In addition to the consumer-facing clipping service, Medal also offers a data collection service that aggregates information about the clips that are shared by Medal’s users so game developers and streamers can get a sense of how clips are being shared across which platform.

“We look at clips as a form of communication and in most activity that we see, that’s how it’s being used,” says DeWitte.

But that information is also valuable to esports organizations to determine where they need to allocate new resources.

“Medal.tv Metrics is spectacular,” said Peter Levin, chairman of the Immortals esports organization, in a statement. “With it, any gaming organization gains clear, actionable insights into the organic reach of their content, and can build a roadmap to increase it in a measurable way.”

The activity that Medal was seeing was impressive enough to attract the attention of investors led by Backed VC and Initial Capital. Ridge Ventures, Makers Fund and Social Starts participated in the company’s $3.5 million round as well, with Alex Brunicki, a founding partner at Backed, and Matteo Vallone, principal at Initial, joining the company’s board.

“Emerging generations are experiencing moments inside games the same way we used to with sports and festivals growing up. Digital and physical identity are merging and the technology for gamers hasn’t evolved to support that,” said Brunicki in a statement.
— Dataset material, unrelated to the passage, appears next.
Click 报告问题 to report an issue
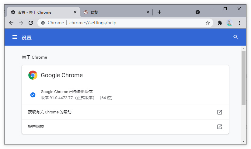Image resolution: width=251 pixels, height=149 pixels. point(125,126)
Medal’s platform works with games like Apex Legends, Fortnite, Roblox, Minecraft and Oldschool Runescape (where DeWitte first cut his teeth in gaming).

“Friends are the main driver of game discovery, and game developers benefit from shareable games as a result. Medal.tv is trying to enable that without the complexity of streaming,” said Vallone, who previously headed up games for Google Play Europe, and now sits on the Medal board.